Note: This method should be implemented by inheriting classes for which the notion of activating and inactivating a structure 'owned' by this class makes sense (for example, IBAMR::IBStrategySet does not directly own any structures, but IBAMR::IBMethod and IBAMR::IBFEMethod both do). The default implementation unconditionally aborts the program.

Reimplemented in IBAMR::IBFEMethod, and IBAMR::IBMethod.

◆ getLagrangianStructureIsActivated()

virtual bool IBAMR::IBStrategy::getLagrangianStructureIsActivated	(	int	structure_number = `0`,
		int	level_number = `std::numeric_limits< int >::max()`
	)		const

virtualinherited

Determine whether or not the given structure or part is currently activated.

Parameters

[in]	structure_number	Number of the structure/part.
[in]	level_number	Level on which the structure lives. For some inheriting classes (e.g., IBAMR::IBMethod) the structure number alone is not enough to establish uniqueness. The default value is interpreted as the finest level in the patch hierarchy.

Note: This method should be implemented by inheriting classes for which the notion of activating and inactivating a structure 'owned' by this class makes sense (for example, IBAMR::IBStrategySet does not directly own any structures, but IBAMR::IBMethod and IBAMR::IBFEMethod both do). The default implementation unconditionally aborts the program.

Reimplemented in IBAMR::IBFEMethod, and IBAMR::IBMethod.

◆ getMaxPointDisplacement()

virtual double IBAMR::IBStrategy::getMaxPointDisplacement ( ) const

virtualinherited

Get the ratio of the maximum point displacement of all the structures owned by the current class to the cell width of the grid level on which the structure is assigned. This value is useful for determining if the Eulerian patch hierarchy needs to be regridded.

Note: The process of regridding is distinct, for some IBStrategy objects (like IBFEMethod), from forming (or reforming) the association between Lagrangian structures and patches. In particular, this function computes the distance between the current position of the structure and the structure at the point of the last regrid, which may not be the same point at which we last rebuilt the structure-to-patch mappings. The reassociation check should be implemented in postprocessIntegrateData().

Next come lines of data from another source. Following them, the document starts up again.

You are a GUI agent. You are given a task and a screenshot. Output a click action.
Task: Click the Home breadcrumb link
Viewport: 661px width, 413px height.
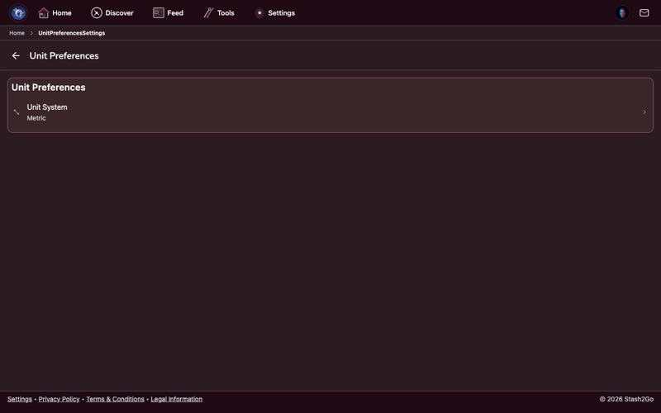pos(17,33)
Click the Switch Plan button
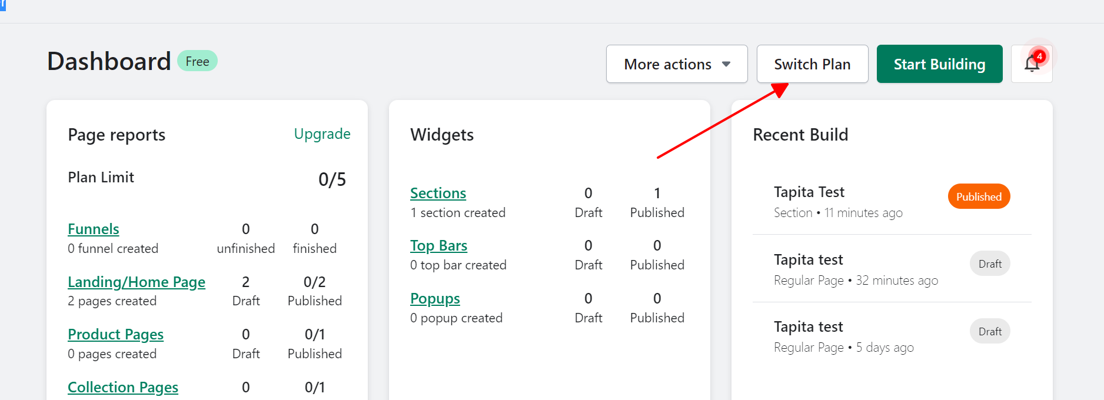1104x400 pixels. pos(812,64)
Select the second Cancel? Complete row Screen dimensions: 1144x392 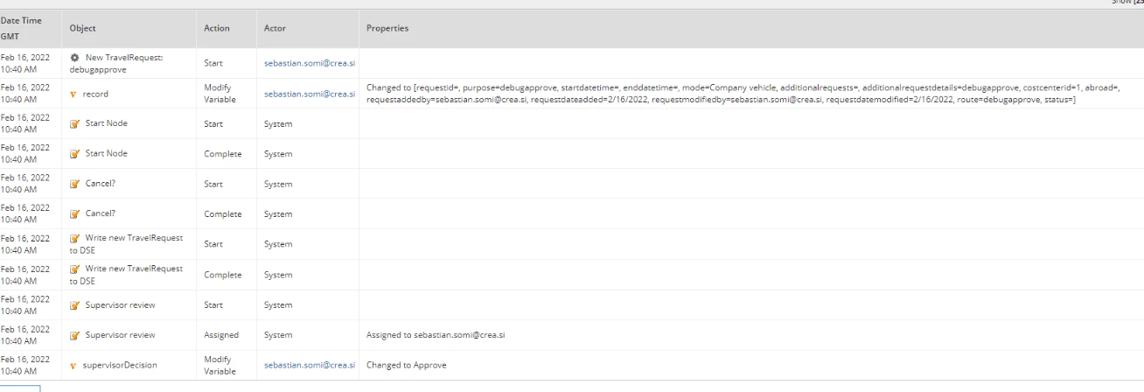click(x=572, y=214)
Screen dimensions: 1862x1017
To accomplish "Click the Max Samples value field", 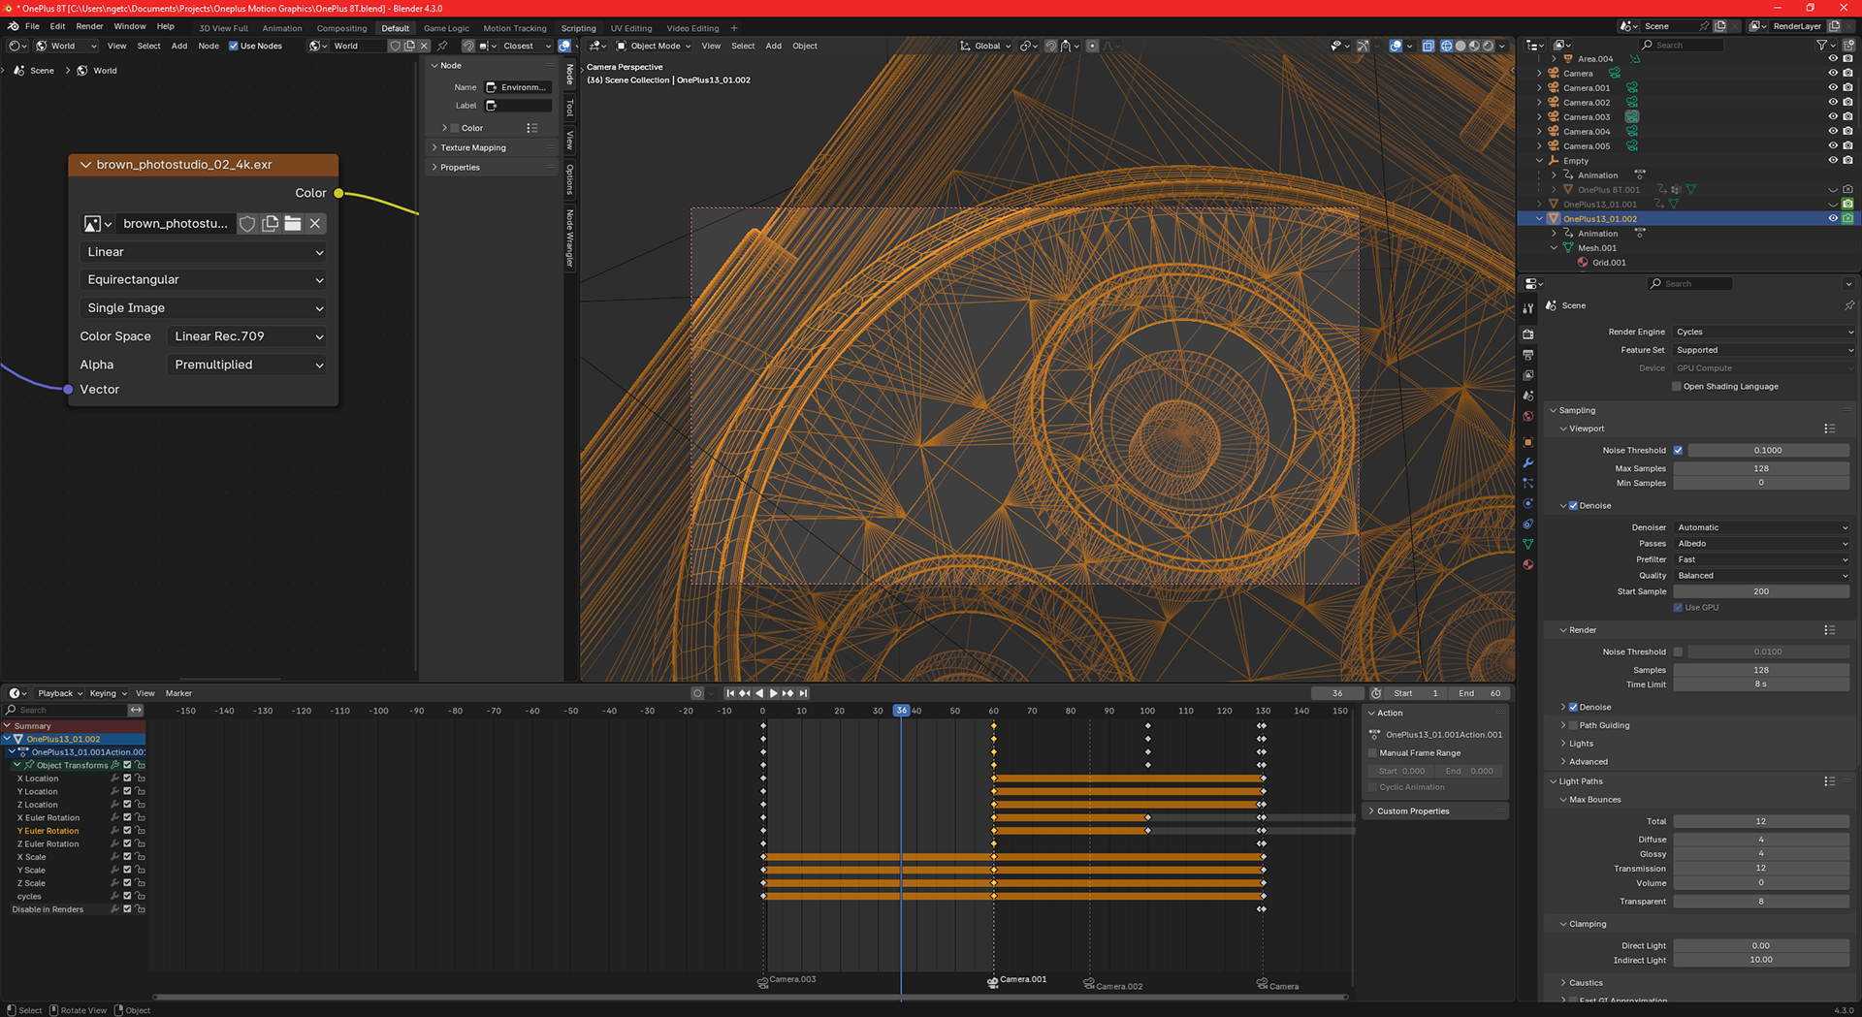I will click(x=1760, y=468).
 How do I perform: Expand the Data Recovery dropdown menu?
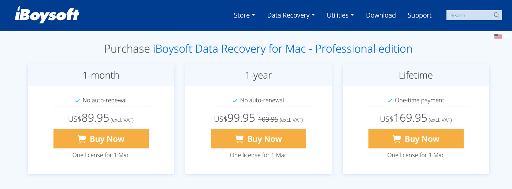pos(291,15)
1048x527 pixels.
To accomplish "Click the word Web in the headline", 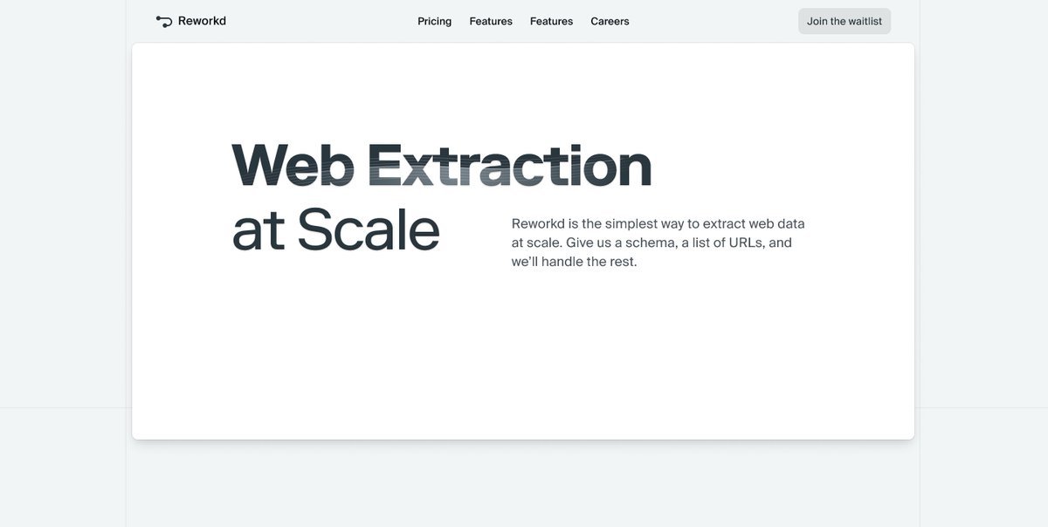I will click(x=293, y=165).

Reimplemented in IBAMR::IBFEMethod, and IBAMR::IBStrategySet.

◆ setUseFixedLEOperators()

void IBAMR::IBStrategy::setUseFixedLEOperators ( bool use_fixed_coupling_ops = true )

inherited

Indicate whether "fixed" interpolation and spreading operators should be used during Lagrangian-Eulerian interaction.

◆ updateFixedLEOperators()

virtual void IBAMR::IBStrategy::updateFixedLEOperators ( )

virtualinherited

Update the positions used for the "fixed" interpolation and spreading operators.

A default implementation is provided that emits an unrecoverable exception.

Reimplemented in IBAMR::IBMethod, IBAMR::IBLevelSetMethod, and IBAMR::IBStrategySet.

◆ setUseMultistepTimeStepping()

virtual void IBAMR::IBStrategy::setUseMultistepTimeStepping ( unsigned int n_previous_steps = 1 )

virtualinherited

Indicate that multistep time stepping will be used.

A default implementation is provided that emits an unrecoverable exception.

Parameters

[in] n_previous_steps Number of previous solution values that can be used by the multistep scheme.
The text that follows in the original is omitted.